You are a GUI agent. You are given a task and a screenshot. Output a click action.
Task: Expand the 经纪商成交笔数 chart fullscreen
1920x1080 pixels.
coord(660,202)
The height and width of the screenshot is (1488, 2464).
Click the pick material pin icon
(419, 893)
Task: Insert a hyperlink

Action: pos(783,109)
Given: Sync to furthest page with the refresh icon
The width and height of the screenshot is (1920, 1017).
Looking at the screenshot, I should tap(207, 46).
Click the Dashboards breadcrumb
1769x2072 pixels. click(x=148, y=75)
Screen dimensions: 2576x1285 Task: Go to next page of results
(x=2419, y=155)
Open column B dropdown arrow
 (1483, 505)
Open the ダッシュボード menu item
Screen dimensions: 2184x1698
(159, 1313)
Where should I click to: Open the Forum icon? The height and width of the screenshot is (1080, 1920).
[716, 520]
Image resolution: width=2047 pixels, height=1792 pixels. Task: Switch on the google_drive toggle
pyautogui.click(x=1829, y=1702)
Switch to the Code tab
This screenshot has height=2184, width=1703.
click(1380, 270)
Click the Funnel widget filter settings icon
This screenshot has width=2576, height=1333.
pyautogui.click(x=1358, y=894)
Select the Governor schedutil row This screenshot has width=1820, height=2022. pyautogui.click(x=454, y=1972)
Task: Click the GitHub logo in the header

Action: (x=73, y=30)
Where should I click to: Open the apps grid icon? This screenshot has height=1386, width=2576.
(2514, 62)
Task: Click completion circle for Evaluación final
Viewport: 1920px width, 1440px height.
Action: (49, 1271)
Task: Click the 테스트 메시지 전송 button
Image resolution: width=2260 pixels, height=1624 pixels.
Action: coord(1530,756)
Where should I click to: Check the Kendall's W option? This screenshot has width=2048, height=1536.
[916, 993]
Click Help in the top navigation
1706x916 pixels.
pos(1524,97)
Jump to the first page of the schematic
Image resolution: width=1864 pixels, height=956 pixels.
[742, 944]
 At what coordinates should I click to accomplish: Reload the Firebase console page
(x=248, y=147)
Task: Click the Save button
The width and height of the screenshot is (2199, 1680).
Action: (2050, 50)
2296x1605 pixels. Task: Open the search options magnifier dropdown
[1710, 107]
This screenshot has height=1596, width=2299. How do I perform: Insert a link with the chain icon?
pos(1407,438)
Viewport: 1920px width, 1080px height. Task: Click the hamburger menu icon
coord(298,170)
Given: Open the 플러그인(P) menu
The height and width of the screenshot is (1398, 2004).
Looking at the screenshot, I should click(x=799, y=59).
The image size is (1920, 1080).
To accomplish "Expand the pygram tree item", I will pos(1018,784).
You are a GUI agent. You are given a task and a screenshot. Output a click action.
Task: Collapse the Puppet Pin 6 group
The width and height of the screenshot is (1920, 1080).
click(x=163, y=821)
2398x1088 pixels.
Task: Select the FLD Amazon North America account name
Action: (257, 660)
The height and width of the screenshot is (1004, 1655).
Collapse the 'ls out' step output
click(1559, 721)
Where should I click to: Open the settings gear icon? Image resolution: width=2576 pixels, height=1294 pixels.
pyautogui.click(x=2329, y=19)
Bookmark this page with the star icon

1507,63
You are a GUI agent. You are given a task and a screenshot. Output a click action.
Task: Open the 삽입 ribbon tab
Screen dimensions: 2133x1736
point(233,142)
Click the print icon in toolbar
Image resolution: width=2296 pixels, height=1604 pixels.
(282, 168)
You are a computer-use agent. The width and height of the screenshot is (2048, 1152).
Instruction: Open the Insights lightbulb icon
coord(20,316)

____

-- What is being asked --
Please transcribe each entry exactly, keeping every word as it is.

-- Answer space --
You are a GUI agent. You are given a task and a screenshot. Output a click action.
Task: Expand the 经纪商成交笔数 chart fullscreen
1920x1080 pixels.
coord(660,202)
The height and width of the screenshot is (1488, 2464).
Click the pick material pin icon
(419, 893)
Task: Insert a hyperlink

Action: pos(783,109)
Given: Sync to furthest page with the refresh icon
The width and height of the screenshot is (1920, 1017).
Looking at the screenshot, I should tap(207, 46).
Click the Dashboards breadcrumb
1769x2072 pixels. click(x=148, y=75)
Screen dimensions: 2576x1285 Task: Go to next page of results
(x=2419, y=155)
Open column B dropdown arrow
 (1483, 505)
Open the ダッシュボード menu item
Screen dimensions: 2184x1698
(159, 1313)
Where should I click to: Open the Forum icon? The height and width of the screenshot is (1080, 1920).
[716, 520]
Image resolution: width=2047 pixels, height=1792 pixels. Task: Switch on the google_drive toggle
pyautogui.click(x=1829, y=1702)
Switch to the Code tab
This screenshot has height=2184, width=1703.
click(1380, 270)
Click the Funnel widget filter settings icon
This screenshot has width=2576, height=1333.
pyautogui.click(x=1358, y=894)
Select the Governor schedutil row This screenshot has width=1820, height=2022. pyautogui.click(x=454, y=1972)
Task: Click the GitHub logo in the header

Action: (x=73, y=30)
Where should I click to: Open the apps grid icon? This screenshot has height=1386, width=2576.
(2514, 62)
Task: Click completion circle for Evaluación final
Viewport: 1920px width, 1440px height.
Action: (49, 1271)
Task: Click the 테스트 메시지 전송 button
Image resolution: width=2260 pixels, height=1624 pixels.
Action: coord(1530,756)
Where should I click to: Check the Kendall's W option? This screenshot has width=2048, height=1536.
[916, 993]
Click Help in the top navigation
1706x916 pixels.
pos(1524,97)
Jump to the first page of the schematic
Image resolution: width=1864 pixels, height=956 pixels.
[742, 944]
 At what coordinates should I click to accomplish: Reload the Firebase console page
(x=248, y=147)
Task: Click the Save button
The width and height of the screenshot is (2199, 1680).
Action: (2050, 50)
2296x1605 pixels. Task: Open the search options magnifier dropdown
[1710, 107]
This screenshot has height=1596, width=2299. How do I perform: Insert a link with the chain icon?
pos(1407,438)
Viewport: 1920px width, 1080px height. Task: Click the hamburger menu icon
coord(298,170)
Given: Open the 플러그인(P) menu
The height and width of the screenshot is (1398, 2004).
Looking at the screenshot, I should click(x=799, y=59).
The image size is (1920, 1080).
To accomplish "Expand the pygram tree item", I will pos(1018,784).
You are a GUI agent. You are given a task and a screenshot. Output a click action.
Task: Collapse the Puppet Pin 6 group
The width and height of the screenshot is (1920, 1080).
click(x=163, y=821)
2398x1088 pixels.
Task: Select the FLD Amazon North America account name
Action: (257, 660)
The height and width of the screenshot is (1004, 1655).
Collapse the 'ls out' step output
click(1559, 721)
Where should I click to: Open the settings gear icon? Image resolution: width=2576 pixels, height=1294 pixels.
pyautogui.click(x=2329, y=19)
Bookmark this page with the star icon

1507,63
You are a GUI agent. You are given a task and a screenshot. Output a click action.
Task: Open the 삽입 ribbon tab
Screen dimensions: 2133x1736
point(233,142)
Click the print icon in toolbar
Image resolution: width=2296 pixels, height=1604 pixels.
(282, 168)
You are a computer-use agent. The width and height of the screenshot is (2048, 1152).
Instruction: Open the Insights lightbulb icon
coord(20,316)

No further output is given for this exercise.